But the new media ecosystem that delivers these images presents another set of issues. While television news programs rarely show horrific war footage, on the Internet you can see as much of the carnage as you can handle.

Sociologist and occasional Atlantic Tech contributor Zeynep Tufekci has written that she herself has had to stop looking at graphic photographs and footage, but that its availability is a good thing:

I am firmly of the opinion that the massive censorship of reality and images of this reality by mainstream news organizations from their inception has been incredibly damaging. It has severed this link of common humanity between people "audiences" in one part of the world and victims in another. This censorship has effectively relegated the status of other humans to that of livestock, whose deaths we also do not encounter except in an unrecognizable format in the supermarket.

Today, BoingBoing's Xeni Jardin penned an editorial for the Guardian in which she wondered aloud if maybe all the graphic footage may end up desensitizing those who watch it the most.

I do believe that truth is a good thing. And to the extent that the flood of bloody videos pouring out of Egypt, Syria, Bahrain, Libya and elsewhere right now document the truth, they are important. As commercial cable news networks (at least, in the US) evolve into something more like entertainment channels than the news outlets they began as, our access to these ugly streaming truths matters even more. Distant shots of missile drops are less likely to inspire empathy than a YouTube clip of a man in Libya whose lower jaw has just been blown off, who is still shouting for freedom. And yes, that video exists; the tireless Twitter chronicler Andy Carvin at NPR (@acarvin) tweeted it last week, along with many other videos like it. (I don't know how he does it; I could not keep up his tolerance or his pace.)

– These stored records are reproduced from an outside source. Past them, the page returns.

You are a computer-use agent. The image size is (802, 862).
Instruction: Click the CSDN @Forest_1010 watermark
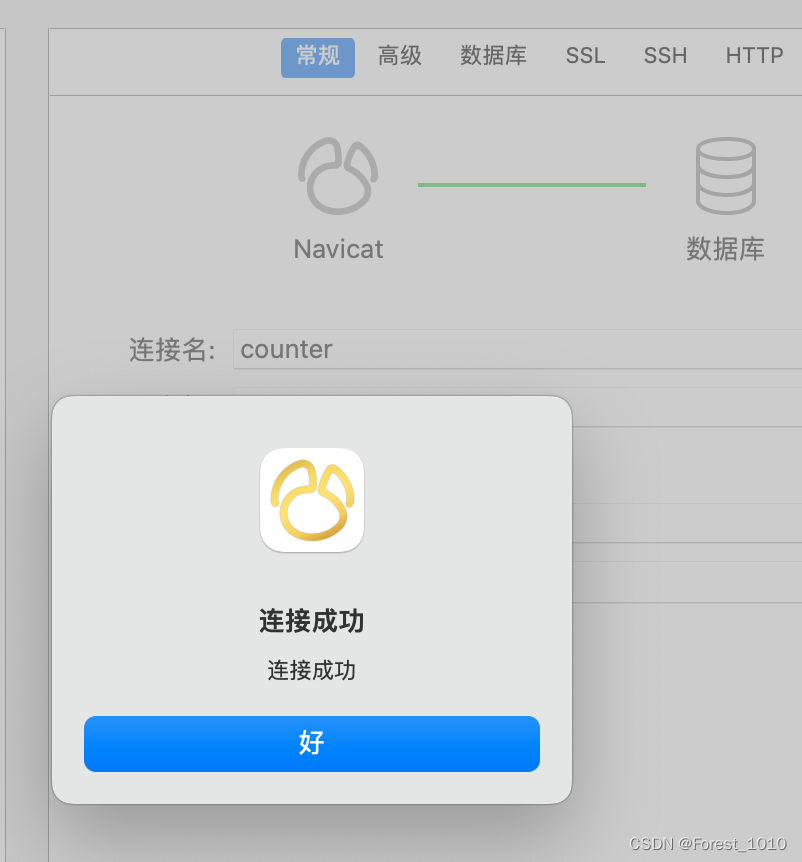707,844
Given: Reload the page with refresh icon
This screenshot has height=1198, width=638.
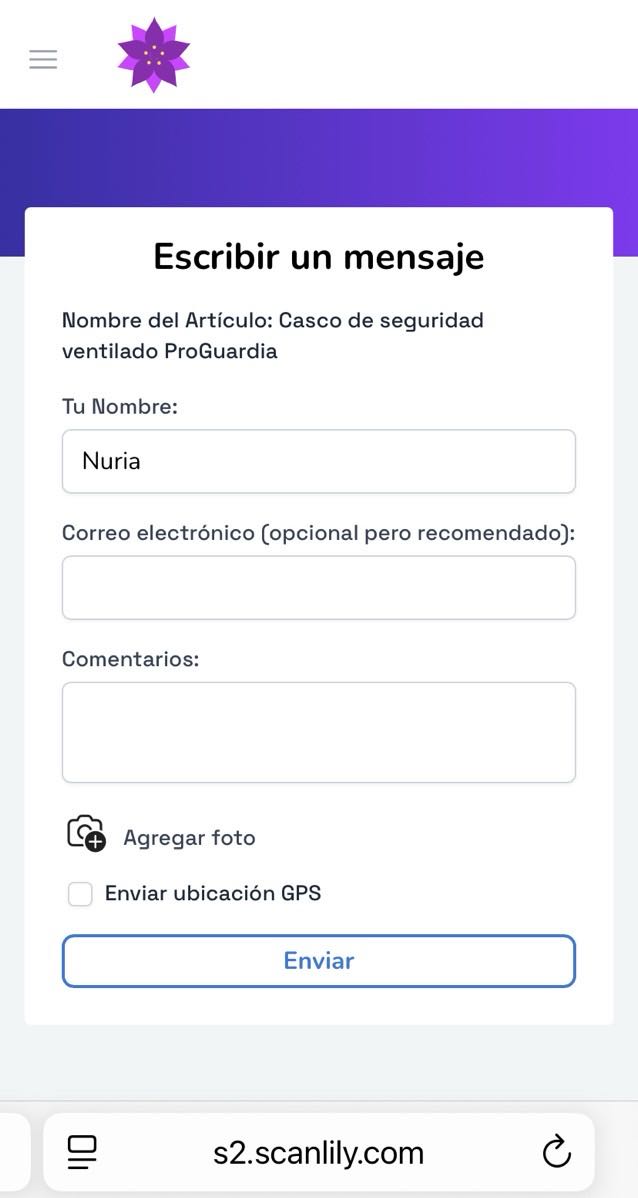Looking at the screenshot, I should pyautogui.click(x=556, y=1152).
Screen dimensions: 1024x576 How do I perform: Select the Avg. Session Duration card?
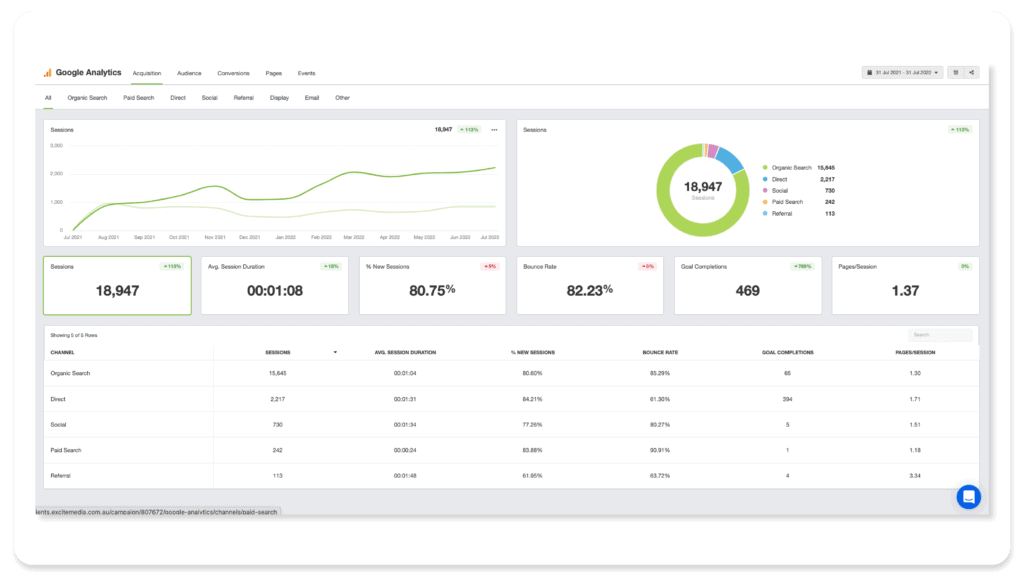coord(274,285)
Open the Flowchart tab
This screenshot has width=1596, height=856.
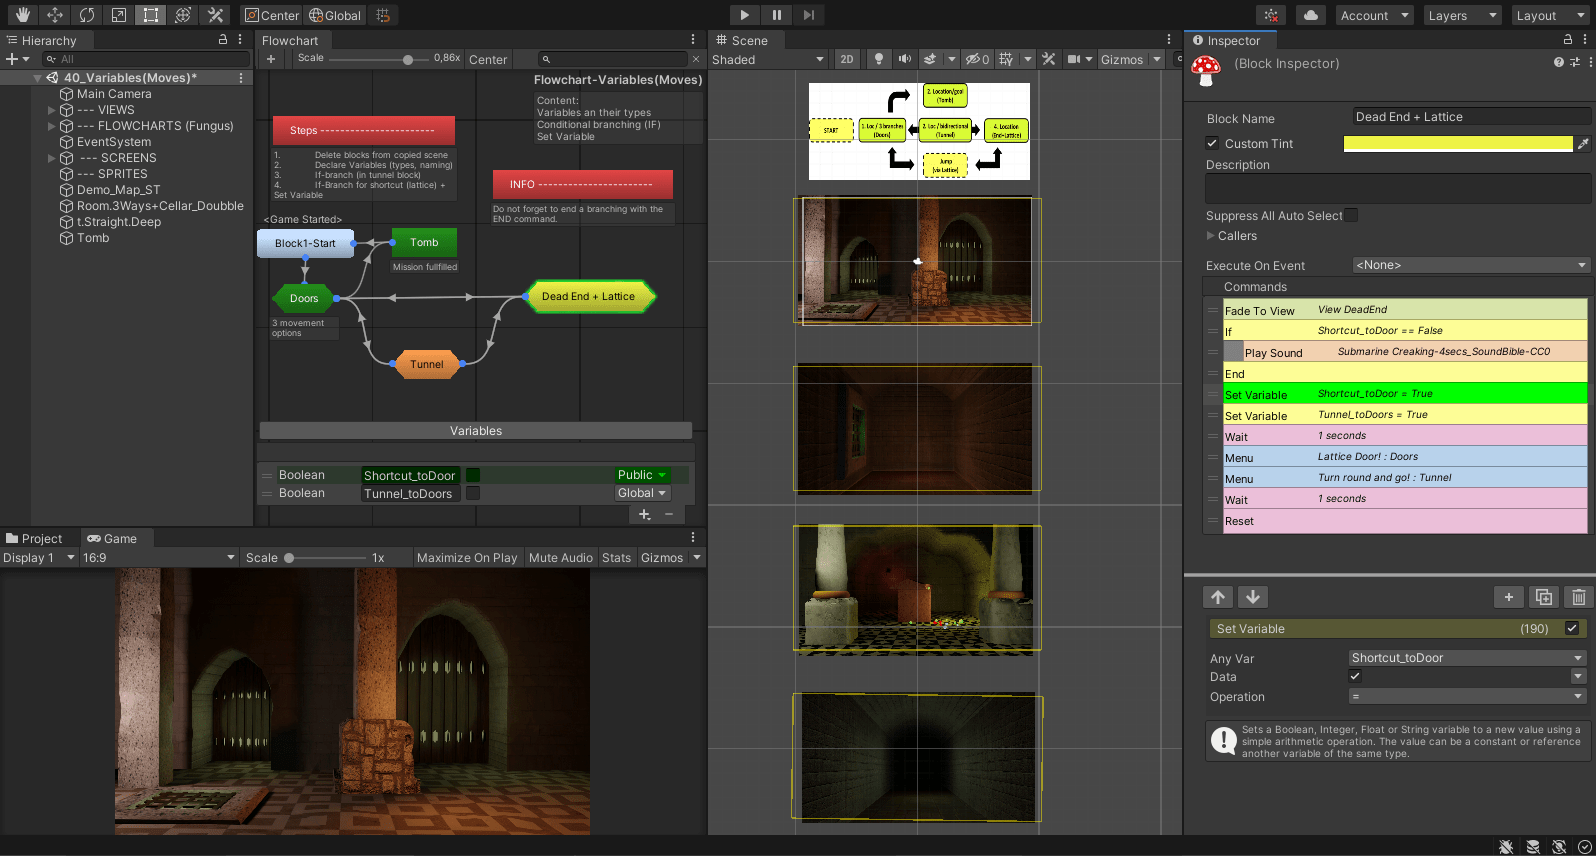coord(290,41)
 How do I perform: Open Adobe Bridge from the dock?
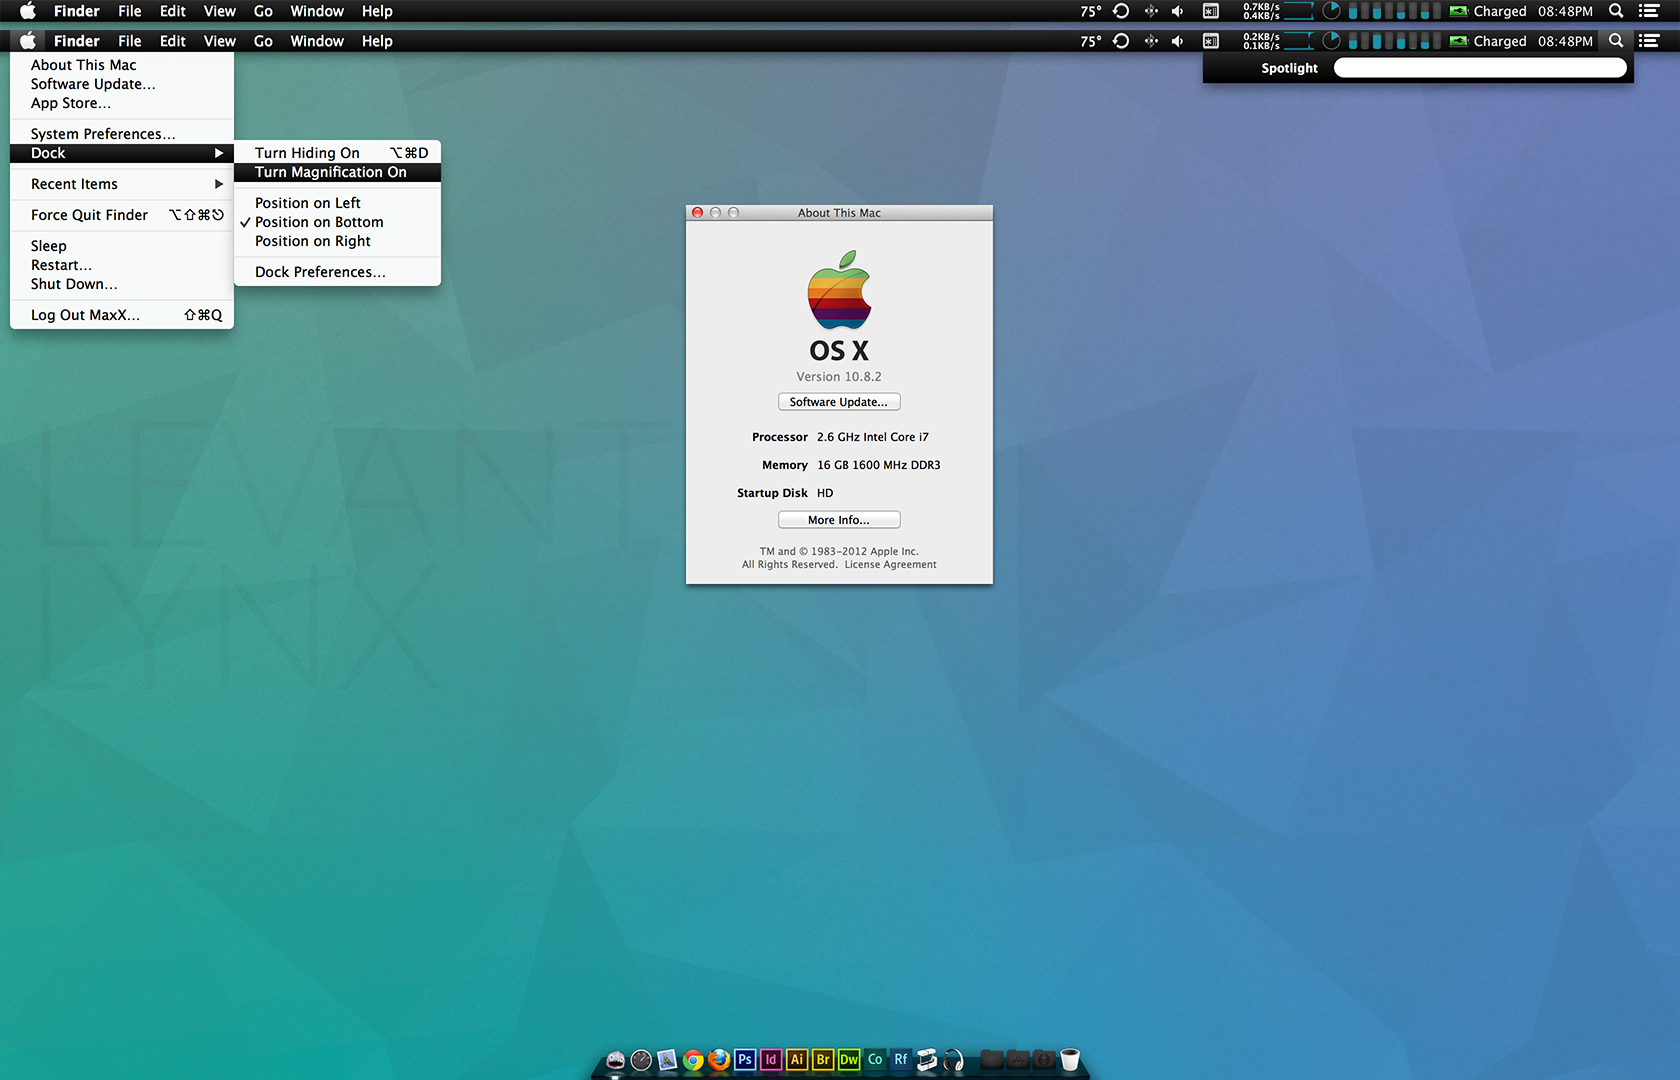(823, 1060)
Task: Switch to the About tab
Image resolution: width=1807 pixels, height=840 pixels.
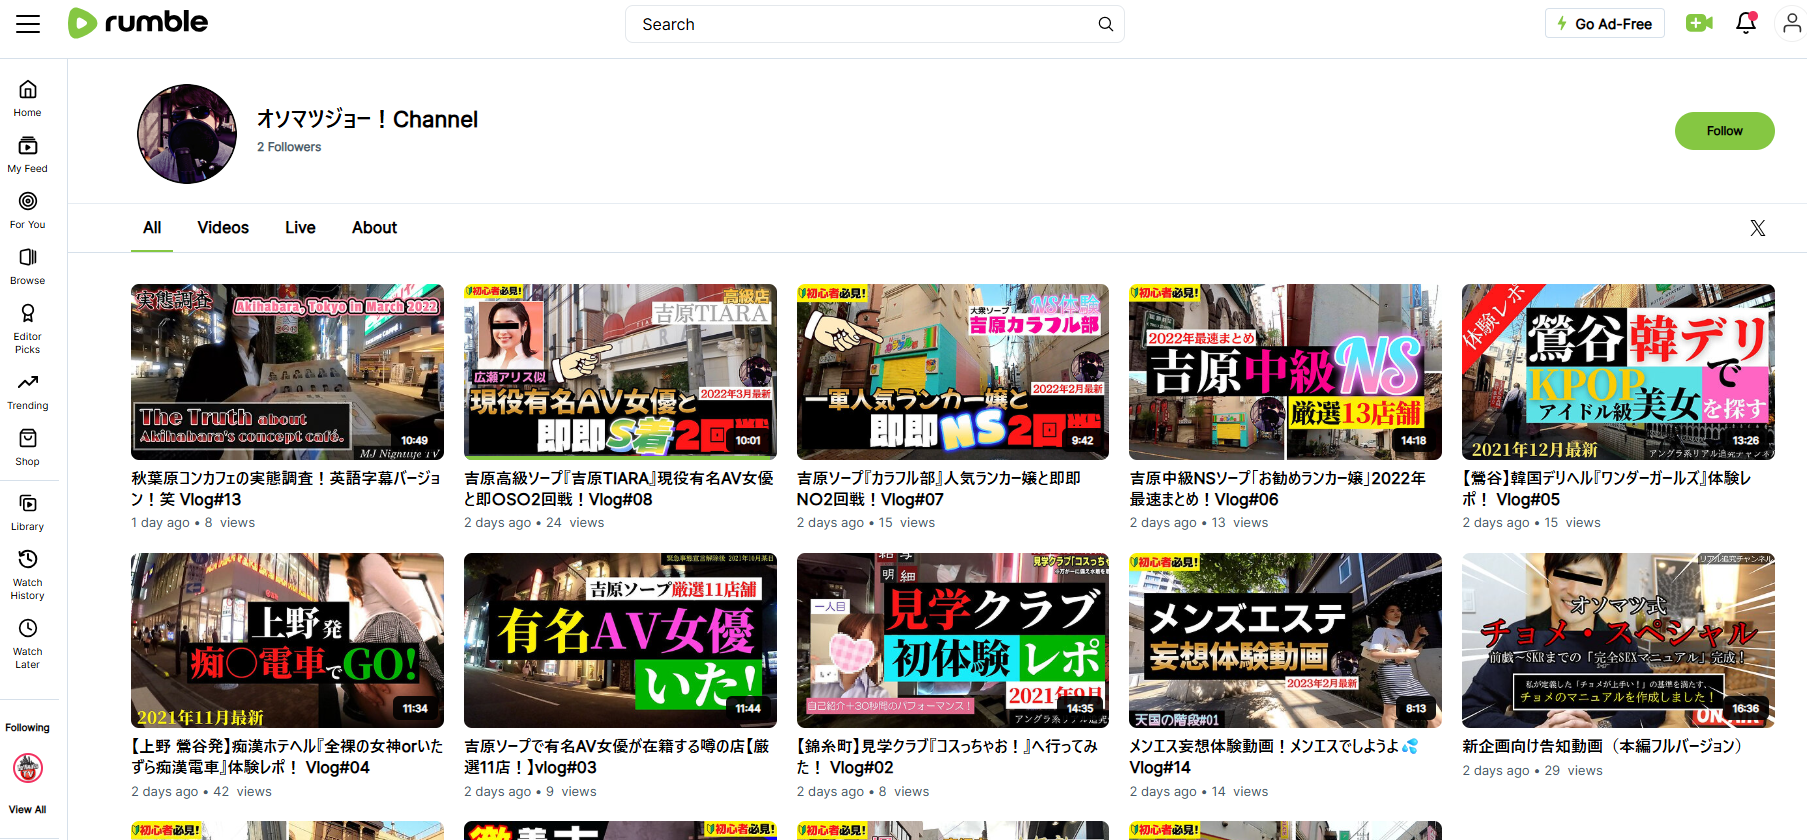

But human beings do not have an endless capacity for empathy, and our capacity is less so in the mediated, disembodied, un-real realm of online video. At what point does access to war gore become harmful to the viewer, and at what point do each of us who observe this material for the purpose of reporting the story around it, become numb or begin to experience secondary trauma?

Though they appear to be on opposite sides of the debate, both writers are deeply conflicted about what it means to see war footage from a world away. Americans with broadband Internet connections have a new type of access into the lives of others, but we're not sure what it's going to do to our own.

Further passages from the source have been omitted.